More onerous are post-9/11 restrictions that have placed limits on photographing in public settings. Tucker has received e-mails from professionals detained by authorities for photographing bridges and elevated trains. "There are places where photographing people on the street may become illegal," observes Westerbeck.
"I would miss [street photography] if it disappeared," says Tucker. "I would desperately miss it if there were no more men and women engaging in the world as it exists. It'd be like reading only fiction."
It's hard to think of a more prolific career in photography than Lee Friedlander's. The retrospective of his work at the Museum of Modern Art spans 49 years and contains nearly 500 black-and-white images. It's an impressive display of his work ethic, one that's matched by the sustained quality of the pictures.

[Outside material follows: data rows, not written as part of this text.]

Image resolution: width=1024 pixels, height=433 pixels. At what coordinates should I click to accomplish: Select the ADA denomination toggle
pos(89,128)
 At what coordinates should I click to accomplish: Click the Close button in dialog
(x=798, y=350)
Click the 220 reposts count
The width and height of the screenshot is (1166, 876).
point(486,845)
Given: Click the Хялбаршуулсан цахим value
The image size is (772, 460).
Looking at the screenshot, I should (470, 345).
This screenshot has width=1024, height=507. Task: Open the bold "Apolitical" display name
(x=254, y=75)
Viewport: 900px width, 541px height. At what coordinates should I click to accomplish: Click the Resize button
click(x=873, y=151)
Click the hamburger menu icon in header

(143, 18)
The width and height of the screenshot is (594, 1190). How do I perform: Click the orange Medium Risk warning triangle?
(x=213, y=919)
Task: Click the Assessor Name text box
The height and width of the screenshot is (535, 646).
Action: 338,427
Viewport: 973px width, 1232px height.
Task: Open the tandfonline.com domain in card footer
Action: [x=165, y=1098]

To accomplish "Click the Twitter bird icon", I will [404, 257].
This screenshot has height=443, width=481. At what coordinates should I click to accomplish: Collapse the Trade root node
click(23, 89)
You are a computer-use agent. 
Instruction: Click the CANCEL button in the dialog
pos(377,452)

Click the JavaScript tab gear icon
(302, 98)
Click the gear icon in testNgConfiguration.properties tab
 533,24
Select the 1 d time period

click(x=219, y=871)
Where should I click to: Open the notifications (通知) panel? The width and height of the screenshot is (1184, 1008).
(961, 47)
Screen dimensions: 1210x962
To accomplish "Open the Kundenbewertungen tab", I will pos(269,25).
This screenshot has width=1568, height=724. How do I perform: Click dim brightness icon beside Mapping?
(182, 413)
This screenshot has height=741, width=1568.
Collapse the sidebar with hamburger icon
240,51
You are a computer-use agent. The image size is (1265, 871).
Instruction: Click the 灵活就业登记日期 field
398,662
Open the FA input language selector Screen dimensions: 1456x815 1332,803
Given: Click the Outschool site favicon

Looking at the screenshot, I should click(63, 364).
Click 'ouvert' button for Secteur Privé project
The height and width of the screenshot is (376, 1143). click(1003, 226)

Exhibition organizer and MoMA chief photography curator Peter Galassi has left nothing out, following his subject across the American landscape and to far corners of the globe. Beginning on the sidewalks of New York, Friedlander roamed large cities and small towns, aiming his lens at factory workers, monuments, suburban tracts, vacant lots, cherry trees, and cactus flowers. His "Letters from the People" is a moving primer of letters and numbers, words and sentences harvested from billboards, posters, and graffiti. The show contains intimate pictures of friends and family, and no artist since Rembrandt has been as adamant about self-portraits, and none more inventive.
Friedlander found his mature style in the early 1960s, before he was 30. He has been remarkably consistent throughout his career. Various pictorial strategies - weird reflections, clipped figures, sardonic juxtapositions - appear throughout the exhibition. Even as he repeated himself, Friedlander, like a great blues musician, grew more expressive.
He came to prominence with a satirical, deadpan brand of street photography, pictures that were about nothing and everything, like dispatches from an outsider who can't tell what's important from what's trivial. This early work was leavened by a visual whimsy (a sense of humor that later disappeared). A businessman in front of a high wall doesn't notice the comic-book question mark over his head; a mini-skirted woman behind a glass door can't see the Diner's Club decal positioned like a fig leaf; a cloud shaped like three scoops of ice cream balances on a traffic sign.
The show also offers a new series of densely beautiful tree photographs, tight crisscross views of branches, bark, leaves, and needles, shot in bright light so that everything's in focus.
The resulting images are as flat and tangled as Jackson Pollock paintings, and more complex - Abstract Expressionist nature studies. After a half-century, Friedlander still has the power to astonish the eye.
1899 At 42, former actor Eugene Atget begins photographing turn-of-the-century Paris. His work, rescued from oblivion in 1925, continues to influence photographers today.
1916 Paul Strand produces a series of candid street portraits, including "Blind Woman," and exhibits them as art photography in New York.
1925 The Leica, the first practical 35- mm camera, introduced in Germany.
1938 "American Photographs," Walker Evans's groundbreaking exhibition and book, is presented by the Museum of Modern Art in New York.
1947 Magnum Photo Agency, which went on to support many street photographers' careers, is founded.
1952 "The Decisive Moment" by Henri Cartier-Bresson is published in France.
1959 Swiss photographer Robert Frank's book "The Americans" is published in US to critical controversy.
1967 Exhibition "New Documents" at MoMA features work by Diane Arbus, Lee Friedlander, and Garry Winogrand.